Bacterial Colonization of Textile Microplastics in River Water and the Distribution of Antibiotic Resistance Genes

Microplastic fibers (MPFs) are a prevalent form of microplastics in aquatic environments, where they serve as substrates for bacterial colonization, including bacteria with antibiotic resistance genes (ARGs), which can then be spread throughout aquatic ecosystems. The present study investigates bacterial colonization on synthetic MPFs (Kevlar, acrylonitrile, polyester, nylon) and natural cotton fibers in river water. Bacterial attachment and taxonomic diversity were characterized using epifluorescence microscopy, scanning electron microscopy, and 16S rRNA sequencing.

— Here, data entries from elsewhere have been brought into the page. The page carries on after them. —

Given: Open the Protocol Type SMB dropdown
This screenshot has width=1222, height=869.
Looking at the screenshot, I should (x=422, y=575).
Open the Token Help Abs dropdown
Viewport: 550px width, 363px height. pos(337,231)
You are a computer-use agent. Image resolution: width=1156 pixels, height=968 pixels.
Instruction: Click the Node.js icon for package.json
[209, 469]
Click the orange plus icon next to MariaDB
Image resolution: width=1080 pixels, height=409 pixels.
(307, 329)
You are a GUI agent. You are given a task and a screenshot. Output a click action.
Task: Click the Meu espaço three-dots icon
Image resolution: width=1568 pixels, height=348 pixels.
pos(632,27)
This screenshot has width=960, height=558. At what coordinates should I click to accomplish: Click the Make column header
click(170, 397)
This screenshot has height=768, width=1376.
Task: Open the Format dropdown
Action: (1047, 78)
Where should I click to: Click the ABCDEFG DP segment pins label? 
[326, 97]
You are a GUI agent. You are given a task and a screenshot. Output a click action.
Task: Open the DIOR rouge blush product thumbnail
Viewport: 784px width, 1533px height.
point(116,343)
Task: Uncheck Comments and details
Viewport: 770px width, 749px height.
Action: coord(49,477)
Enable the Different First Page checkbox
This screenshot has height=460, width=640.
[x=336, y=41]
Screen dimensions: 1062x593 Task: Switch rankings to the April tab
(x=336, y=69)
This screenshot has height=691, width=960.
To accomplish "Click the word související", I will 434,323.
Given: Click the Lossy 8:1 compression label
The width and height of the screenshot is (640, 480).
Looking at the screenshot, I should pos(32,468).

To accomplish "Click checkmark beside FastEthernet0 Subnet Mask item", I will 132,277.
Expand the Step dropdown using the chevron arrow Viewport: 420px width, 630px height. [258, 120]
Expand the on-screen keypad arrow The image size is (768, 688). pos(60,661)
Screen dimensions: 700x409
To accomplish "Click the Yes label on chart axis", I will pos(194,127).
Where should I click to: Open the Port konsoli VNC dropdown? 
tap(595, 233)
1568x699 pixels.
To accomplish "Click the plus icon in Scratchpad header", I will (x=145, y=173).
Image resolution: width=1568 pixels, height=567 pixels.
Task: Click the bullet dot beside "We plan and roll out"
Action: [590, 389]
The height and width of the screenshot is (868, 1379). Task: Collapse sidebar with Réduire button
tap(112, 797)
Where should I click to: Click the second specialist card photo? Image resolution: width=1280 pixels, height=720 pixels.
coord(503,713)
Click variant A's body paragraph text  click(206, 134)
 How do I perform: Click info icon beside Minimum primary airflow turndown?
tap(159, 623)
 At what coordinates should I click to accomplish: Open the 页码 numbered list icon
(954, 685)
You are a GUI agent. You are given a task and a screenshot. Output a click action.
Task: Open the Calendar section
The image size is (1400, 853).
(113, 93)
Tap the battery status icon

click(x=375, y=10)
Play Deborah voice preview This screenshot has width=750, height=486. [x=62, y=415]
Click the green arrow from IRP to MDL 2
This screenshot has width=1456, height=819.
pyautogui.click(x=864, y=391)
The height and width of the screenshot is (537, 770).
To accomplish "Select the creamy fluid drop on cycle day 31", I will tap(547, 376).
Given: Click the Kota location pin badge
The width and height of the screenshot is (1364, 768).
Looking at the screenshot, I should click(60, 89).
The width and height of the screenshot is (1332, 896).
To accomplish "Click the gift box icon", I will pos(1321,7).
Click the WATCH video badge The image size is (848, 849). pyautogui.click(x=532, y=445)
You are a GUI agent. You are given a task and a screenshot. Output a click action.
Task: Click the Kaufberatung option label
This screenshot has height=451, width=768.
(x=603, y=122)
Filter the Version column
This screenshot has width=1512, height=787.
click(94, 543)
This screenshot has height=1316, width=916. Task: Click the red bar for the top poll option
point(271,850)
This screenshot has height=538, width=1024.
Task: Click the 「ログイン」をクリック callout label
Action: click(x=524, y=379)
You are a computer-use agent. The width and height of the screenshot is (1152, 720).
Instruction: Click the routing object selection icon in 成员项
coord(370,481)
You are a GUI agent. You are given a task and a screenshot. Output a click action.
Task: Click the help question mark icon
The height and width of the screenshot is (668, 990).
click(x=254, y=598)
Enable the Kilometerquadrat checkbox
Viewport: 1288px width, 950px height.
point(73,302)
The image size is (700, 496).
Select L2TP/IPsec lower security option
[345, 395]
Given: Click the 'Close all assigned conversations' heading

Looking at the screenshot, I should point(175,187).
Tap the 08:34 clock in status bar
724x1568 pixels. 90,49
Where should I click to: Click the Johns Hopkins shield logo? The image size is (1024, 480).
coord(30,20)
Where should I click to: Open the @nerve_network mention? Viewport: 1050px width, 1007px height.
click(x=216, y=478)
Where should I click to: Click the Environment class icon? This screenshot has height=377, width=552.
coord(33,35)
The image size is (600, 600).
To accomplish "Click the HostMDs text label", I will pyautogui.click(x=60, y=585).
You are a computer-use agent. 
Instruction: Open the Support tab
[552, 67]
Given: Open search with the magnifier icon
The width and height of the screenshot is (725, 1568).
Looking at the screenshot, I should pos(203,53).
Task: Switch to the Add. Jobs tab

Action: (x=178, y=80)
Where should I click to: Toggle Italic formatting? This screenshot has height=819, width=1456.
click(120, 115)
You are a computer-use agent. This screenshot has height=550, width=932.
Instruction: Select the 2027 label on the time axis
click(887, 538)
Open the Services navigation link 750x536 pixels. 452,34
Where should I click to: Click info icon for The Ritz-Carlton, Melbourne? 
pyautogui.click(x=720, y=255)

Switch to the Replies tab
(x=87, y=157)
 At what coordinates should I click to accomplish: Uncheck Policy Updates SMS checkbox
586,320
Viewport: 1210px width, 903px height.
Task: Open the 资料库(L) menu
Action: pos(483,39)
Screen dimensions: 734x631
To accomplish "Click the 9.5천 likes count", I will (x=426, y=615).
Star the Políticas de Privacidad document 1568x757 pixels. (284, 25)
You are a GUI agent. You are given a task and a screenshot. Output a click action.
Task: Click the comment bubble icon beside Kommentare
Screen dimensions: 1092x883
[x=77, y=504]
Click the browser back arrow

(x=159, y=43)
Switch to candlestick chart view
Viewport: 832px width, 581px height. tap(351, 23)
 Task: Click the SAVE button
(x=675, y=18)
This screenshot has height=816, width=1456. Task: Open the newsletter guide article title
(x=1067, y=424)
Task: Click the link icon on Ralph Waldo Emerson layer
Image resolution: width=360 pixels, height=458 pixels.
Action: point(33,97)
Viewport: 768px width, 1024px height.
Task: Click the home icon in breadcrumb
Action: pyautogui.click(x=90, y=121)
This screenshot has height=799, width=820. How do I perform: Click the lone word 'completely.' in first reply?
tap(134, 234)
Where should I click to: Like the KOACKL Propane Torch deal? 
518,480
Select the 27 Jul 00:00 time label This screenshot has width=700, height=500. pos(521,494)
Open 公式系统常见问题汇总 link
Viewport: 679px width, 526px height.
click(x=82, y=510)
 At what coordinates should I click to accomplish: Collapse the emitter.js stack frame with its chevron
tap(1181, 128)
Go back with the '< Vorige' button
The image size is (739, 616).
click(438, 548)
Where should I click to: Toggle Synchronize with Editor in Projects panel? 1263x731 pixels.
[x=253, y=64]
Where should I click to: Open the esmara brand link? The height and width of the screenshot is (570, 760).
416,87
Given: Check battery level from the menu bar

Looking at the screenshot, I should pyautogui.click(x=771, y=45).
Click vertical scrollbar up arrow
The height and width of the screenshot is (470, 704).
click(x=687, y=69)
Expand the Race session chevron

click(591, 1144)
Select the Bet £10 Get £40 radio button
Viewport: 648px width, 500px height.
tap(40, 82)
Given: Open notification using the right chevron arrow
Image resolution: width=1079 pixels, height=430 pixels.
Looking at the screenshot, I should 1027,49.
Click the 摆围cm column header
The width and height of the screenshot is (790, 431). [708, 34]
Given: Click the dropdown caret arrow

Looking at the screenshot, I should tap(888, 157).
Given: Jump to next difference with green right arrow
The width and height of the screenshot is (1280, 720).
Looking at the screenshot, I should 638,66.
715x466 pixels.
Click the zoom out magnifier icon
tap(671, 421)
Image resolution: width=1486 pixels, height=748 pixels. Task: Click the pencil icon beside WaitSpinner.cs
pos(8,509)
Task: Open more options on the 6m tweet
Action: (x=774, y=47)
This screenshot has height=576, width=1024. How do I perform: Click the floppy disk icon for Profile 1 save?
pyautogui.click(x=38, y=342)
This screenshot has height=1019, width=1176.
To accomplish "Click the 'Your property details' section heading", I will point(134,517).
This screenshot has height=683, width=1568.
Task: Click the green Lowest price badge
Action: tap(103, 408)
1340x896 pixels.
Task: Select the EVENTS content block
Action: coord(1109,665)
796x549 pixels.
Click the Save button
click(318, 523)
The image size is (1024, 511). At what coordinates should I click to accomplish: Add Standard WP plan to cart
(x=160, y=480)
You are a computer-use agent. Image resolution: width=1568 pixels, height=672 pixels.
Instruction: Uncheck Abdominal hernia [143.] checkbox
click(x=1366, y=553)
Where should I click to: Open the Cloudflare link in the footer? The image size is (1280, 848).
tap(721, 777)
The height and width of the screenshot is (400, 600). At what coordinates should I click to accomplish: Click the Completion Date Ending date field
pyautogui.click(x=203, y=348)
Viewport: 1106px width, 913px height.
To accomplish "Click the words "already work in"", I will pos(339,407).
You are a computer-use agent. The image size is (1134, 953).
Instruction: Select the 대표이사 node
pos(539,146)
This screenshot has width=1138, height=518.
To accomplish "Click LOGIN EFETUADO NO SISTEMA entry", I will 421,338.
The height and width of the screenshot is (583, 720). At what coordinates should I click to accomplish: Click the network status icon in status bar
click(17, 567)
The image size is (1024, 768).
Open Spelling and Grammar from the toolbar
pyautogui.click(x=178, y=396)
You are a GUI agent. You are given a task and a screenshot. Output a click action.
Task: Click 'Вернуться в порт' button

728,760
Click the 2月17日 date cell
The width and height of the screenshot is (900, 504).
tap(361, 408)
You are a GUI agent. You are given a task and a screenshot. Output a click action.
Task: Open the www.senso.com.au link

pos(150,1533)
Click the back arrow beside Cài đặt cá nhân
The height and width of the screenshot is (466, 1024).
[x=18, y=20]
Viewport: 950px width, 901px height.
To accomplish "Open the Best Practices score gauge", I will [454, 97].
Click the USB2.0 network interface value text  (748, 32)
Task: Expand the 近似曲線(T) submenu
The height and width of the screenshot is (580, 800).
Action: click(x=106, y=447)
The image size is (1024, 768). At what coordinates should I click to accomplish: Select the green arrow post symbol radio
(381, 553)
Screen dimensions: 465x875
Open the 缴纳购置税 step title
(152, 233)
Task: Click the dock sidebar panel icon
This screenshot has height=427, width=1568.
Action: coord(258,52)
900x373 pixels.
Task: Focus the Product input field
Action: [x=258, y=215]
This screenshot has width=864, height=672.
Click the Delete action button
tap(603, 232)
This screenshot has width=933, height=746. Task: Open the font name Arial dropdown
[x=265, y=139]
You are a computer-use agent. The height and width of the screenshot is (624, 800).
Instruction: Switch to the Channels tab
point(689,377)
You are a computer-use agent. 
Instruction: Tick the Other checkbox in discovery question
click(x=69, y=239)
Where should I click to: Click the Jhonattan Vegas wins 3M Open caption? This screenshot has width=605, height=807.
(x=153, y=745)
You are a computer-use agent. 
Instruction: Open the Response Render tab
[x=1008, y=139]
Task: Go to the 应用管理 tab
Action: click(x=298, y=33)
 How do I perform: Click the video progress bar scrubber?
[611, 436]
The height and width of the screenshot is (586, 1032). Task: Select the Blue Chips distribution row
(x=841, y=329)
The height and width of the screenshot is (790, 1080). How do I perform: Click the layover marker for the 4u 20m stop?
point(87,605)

The presence and relative abundance of three common ARGs, blaNDM-1, blaKPC, and blaOXA-48, were assessed using quantitative PCR. Cotton exhibited highest levels of bacterial colonization and supported distinct taxonomic profiles compared to synthetic MPFs. Members of the families Saprospiraceae and Microscillaceae were significantly enriched on cotton fibers. ARGs were enriched in bacteria on all MPF types compared to cotton, with blaOXA-48, a widespread plasmid-associated gene, displaying highest relative abundance. Fluviicola, Sphingobium, Nitrospira, Schlesneria and TRA3-20 harbored blaNDM-1, blaKPC, and blaOXA-48 on all MPFs. These findings indicate that MPFs do indeed support bacteria with ARGs and thus may contribute to the environmental spread of antibiotic resistance within freshwaters.